Sony aims to make PlayStation more accessible with Project Leonardo controller

Sony has been embracing accessibility options in its games for a few years now, but one place it has lagged behind perennial rival Microsoft is in accessible hardware. They aim to change that with Project Leonardo, a new gaming controller aimed to be customizable to the needs of any person.

The device was described only generally on stage, but it appears to be a hub with swappable parts and plates that let users connect various other items, such as breath tubes, pedals, and switches of all kinds to activate different buttons.


Each UFO-shaped Project Leonardo device can handle an analog joystick plus 8 buttons, and they can be paired with each other or with a traditional controller to complement or offer alternatives to any function. Sony worked with accessibility groups AbleGamers, SpecialEffect and Stack Up to make sure it was useful to a wide range of people.

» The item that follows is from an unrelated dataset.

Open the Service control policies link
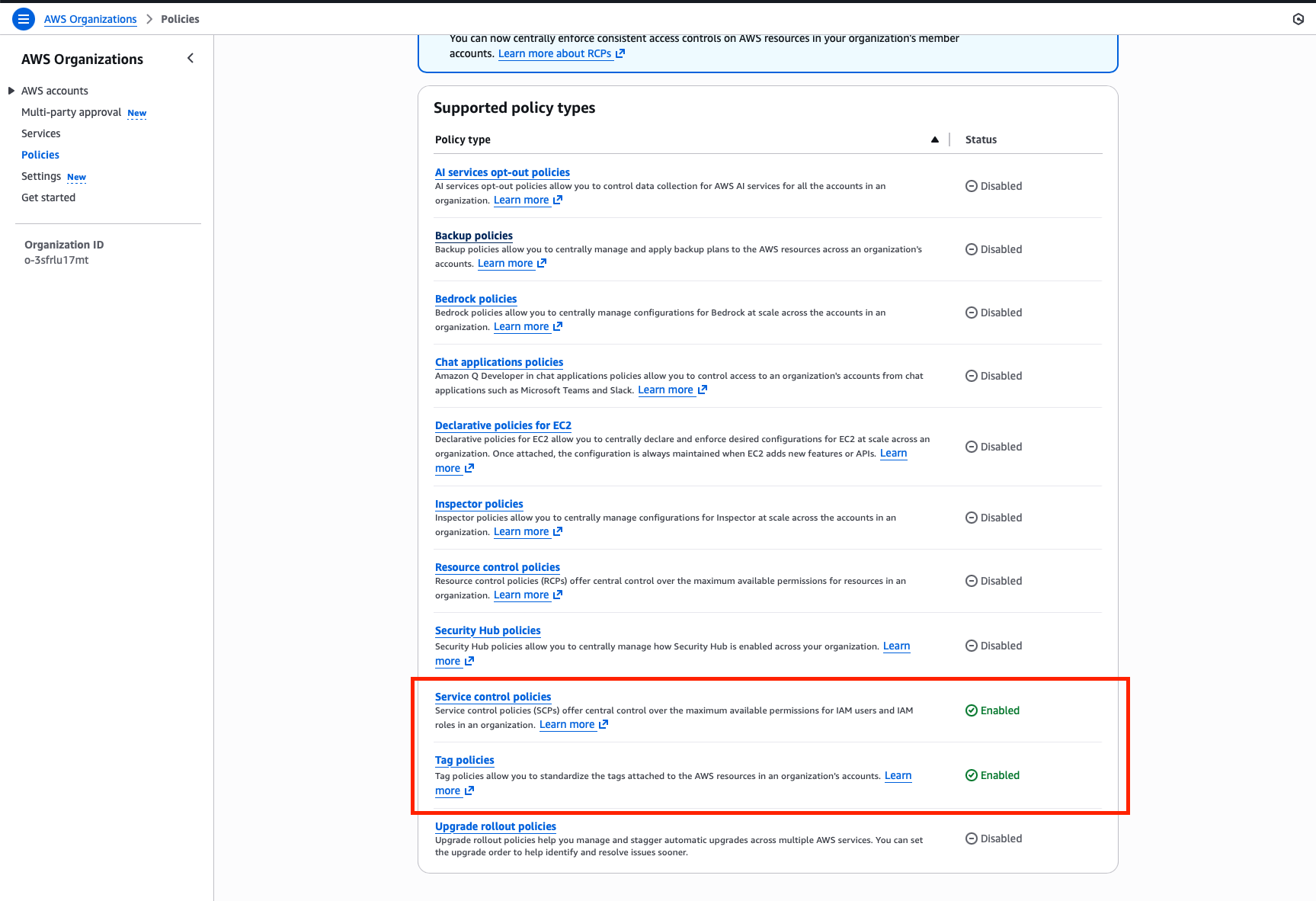pyautogui.click(x=492, y=696)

“Our team tested over a dozen designs with accessibility experts, looking for approaches that would help address key challenges to effective controller use,” said Sony designer So Morimoto in a blog post. “We finally settled on a ‘split controller’ design that allows near free-form left/right thumbstick repositionability, can be used without needing to be held, and features very flexible button and stick cap swapping. The controller can also flexibly accept combinations of accessibility accessories to create a unique aesthetic.”

It’s similar to how Microsoft’s Xbox Adaptive Controller works — some stuff is built in, some you provide yourself. Everyone’s accessibility needs are a little different, and so it’s important to support the solutions people already have. Besides, that stuff is expensive!

Project Leonardo is currently being developed, so there’s no release date or price yet. We expect to hear more soon and will reach out to Sony to learn about their work in accessible hardware.